En un pasado más reciente se sitúa el acto de Anoeta de hace seis años, que condujo al encausamiento de Arnaldo Otegi, entre otros, obligando a Jesús Eguiguren a comparecer ayer como testigo de su defensa ante la Audiencia Nacional. Un juicio denunciado como político por los acusados y sus portavoces, que trataron de politizar la vista. El celo con el que actuó el presidente del Tribunal no impidió que Otegi mostrara sus dotes de trilero con una frase equívoca: «rechazamos el uso de la violencia para imponer un proyecto político». Frase ideada para que sus correligionarios la interpreten antes como denuncia del Estado constitucional que como llamada al desistimiento.
La ‘Declaración de Anoeta’ fue el preludio del «alto el fuego indefinido» de marzo de 2006, que ETA rompió sin contemplaciones el 30 de diciembre de aquel mismo año con el doble asesinato de la T-4. El Gobierno extrajo la conclusión de que frustrar el proceso negociador acabó debilitando a ETA y desacreditándola ante sus propias bases. Pero cabría objetar que el final del terrorismo pudo haberse precipitado aun más si Rodríguez Zapatero hubiese eludido entablar contactos con la trama etarra. En cualquier caso, se trata de un episodio que ha dejado atrás tanto el protagonismo de Otegi como el de Eguiguren. Ni el primero parece hoy en condiciones de liderar la evolución de la izquierda abertzale, aunque sea absuelto o recupere la libertad, ni el segundo podría encarnar una interlocución creíble por parte de los socialistas, y mucho menos en representación del poder ejecutivo.

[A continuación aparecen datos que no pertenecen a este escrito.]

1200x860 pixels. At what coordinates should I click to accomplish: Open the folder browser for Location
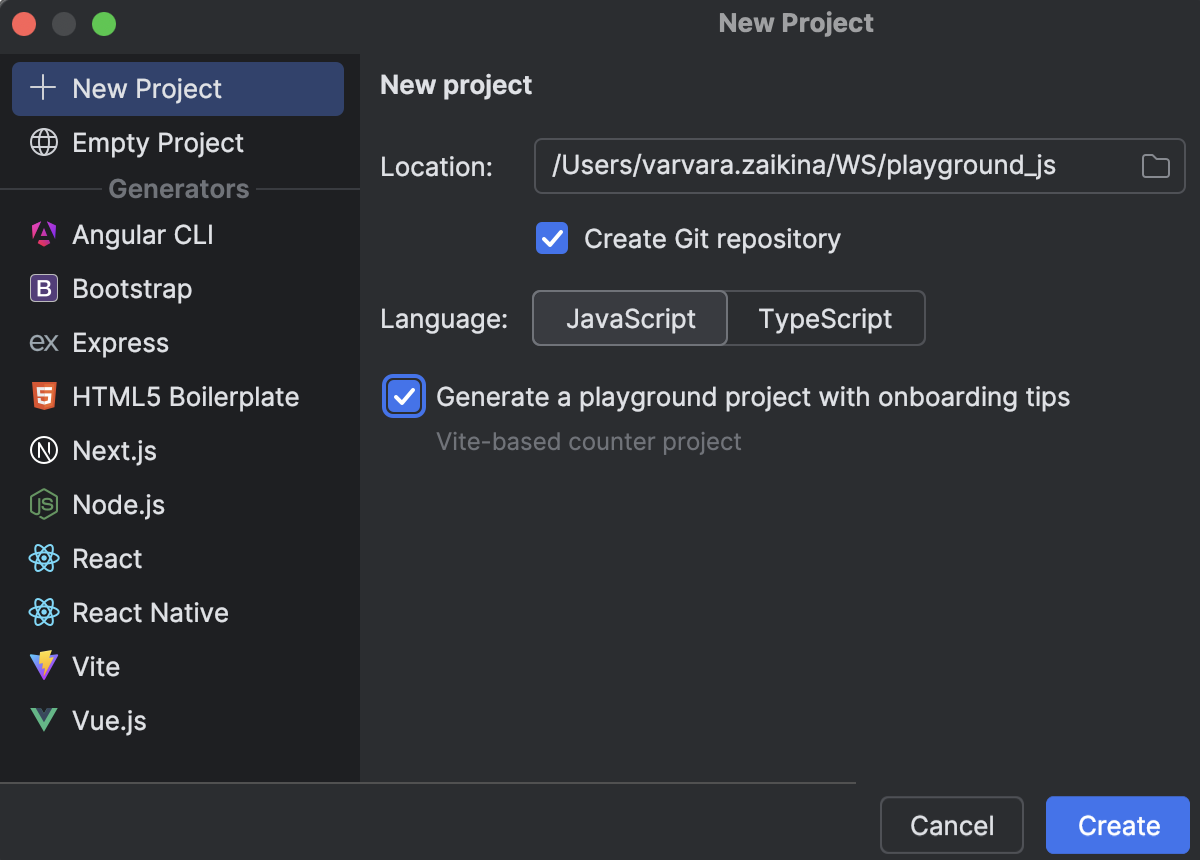click(x=1155, y=166)
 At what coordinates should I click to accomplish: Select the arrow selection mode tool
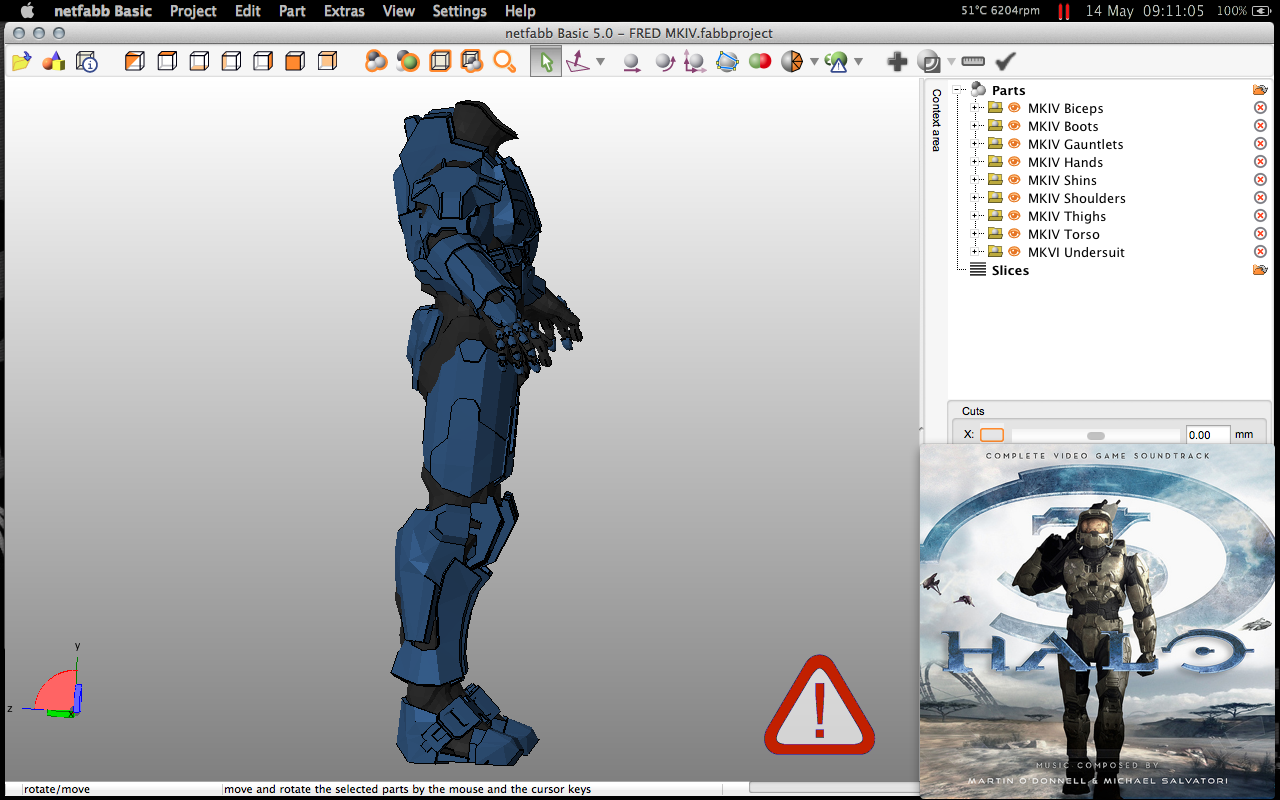pyautogui.click(x=546, y=62)
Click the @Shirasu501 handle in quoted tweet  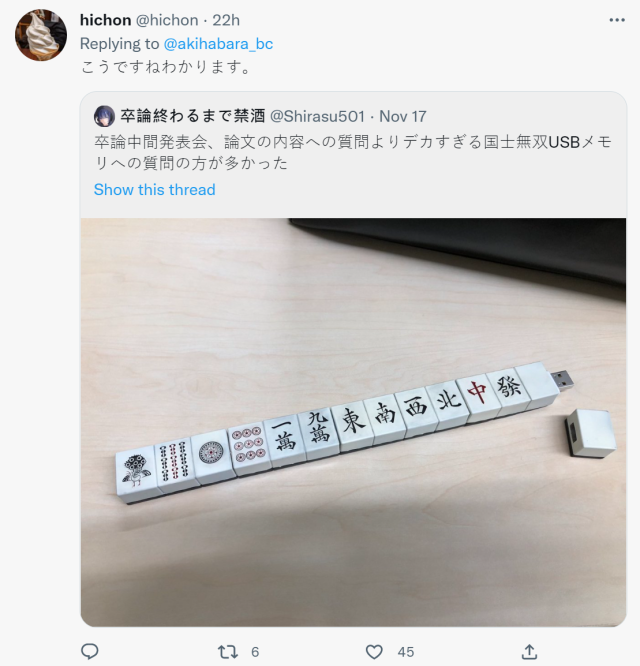[x=318, y=116]
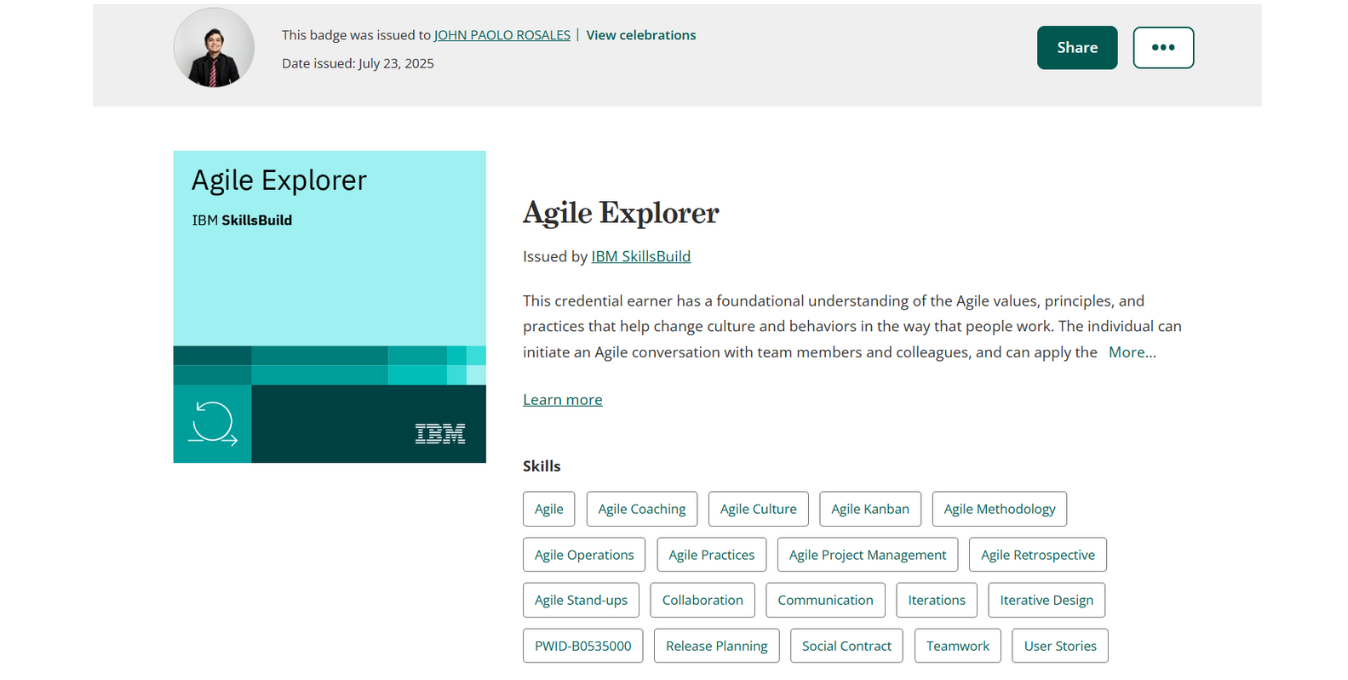The height and width of the screenshot is (680, 1348).
Task: Open the PWID-B0535000 tag
Action: (583, 646)
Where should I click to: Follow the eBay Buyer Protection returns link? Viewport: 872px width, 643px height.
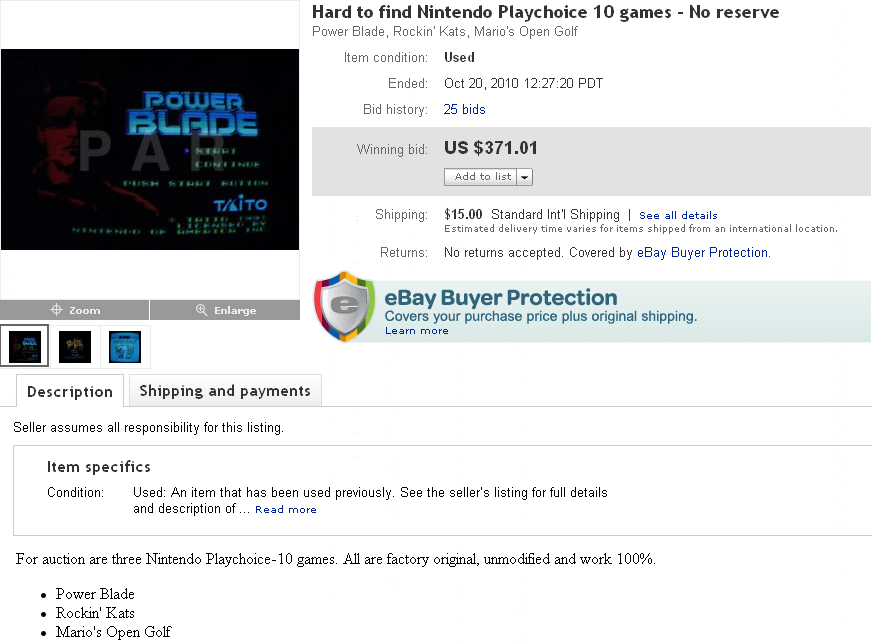pos(702,253)
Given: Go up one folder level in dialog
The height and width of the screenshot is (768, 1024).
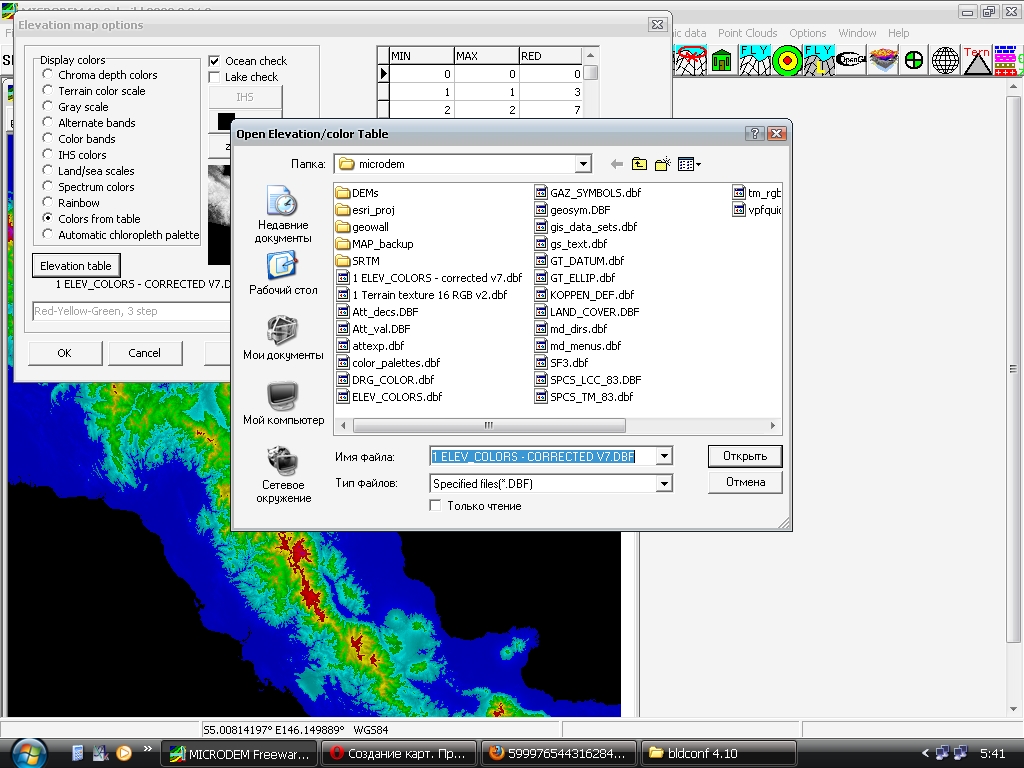Looking at the screenshot, I should tap(639, 164).
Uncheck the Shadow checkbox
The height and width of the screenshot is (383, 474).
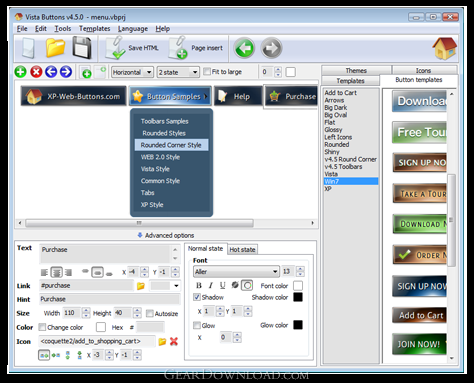(x=197, y=297)

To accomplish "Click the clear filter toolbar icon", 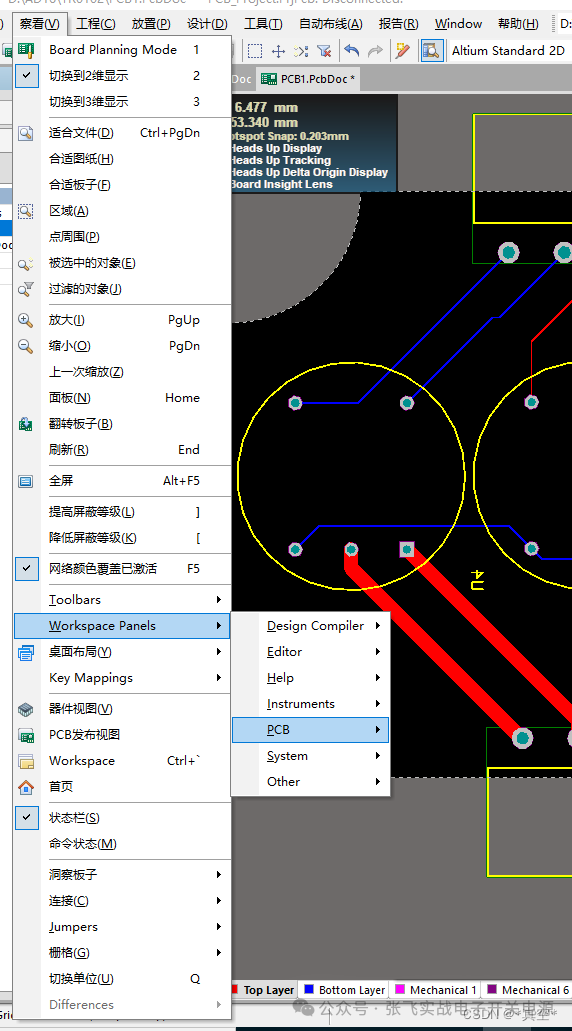I will [323, 51].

La sobreexposición de Eguiguren durante las últimas semanas, con apariciones públicas que en ningún caso han contribuido a acreditar sus convicciones o su parecer, ha sido objeto de una crítica tan feroz como previsible. El tono compasivo con el que el lehendakari López y el consejero Ares reaccionaron contra el «linchamiento» del presidente de los socialistas vascos dramatiza una situación que es, en lo fundamental, consecuencia de los riesgos contraídos por el propio Eguiguren.
También esta semana hemos tenido la oportunidad de comprobar si Brian Currin encarna una esperanza de futuro o si representa un rol más propio del pasado. Su hallazgo de que el abandono de las armas por parte de ETA constituiría una condición imprescindible para avanzar le ha podido llenar de satisfacción. Pero a una amplísima mayoría de quienes vivimos en Euskadi nos bastaría con eso. Sin juzgar su actitud personal, no estaría de más indicarle que, por lo menos, ha llegado tarde.
El contenido de sus declaraciones de estos días hubiera podido ser más útil tiempo atrás. Hoy solo bastaría con que su presencia no contribuya al diseño de una salida mucho más enrevesada que la que él mismo sugiere al considerar -que no al demandar- el desarme de ETA como paso imprescindible a la resolución de un «conflicto» que Currin debería abstenerse de describir.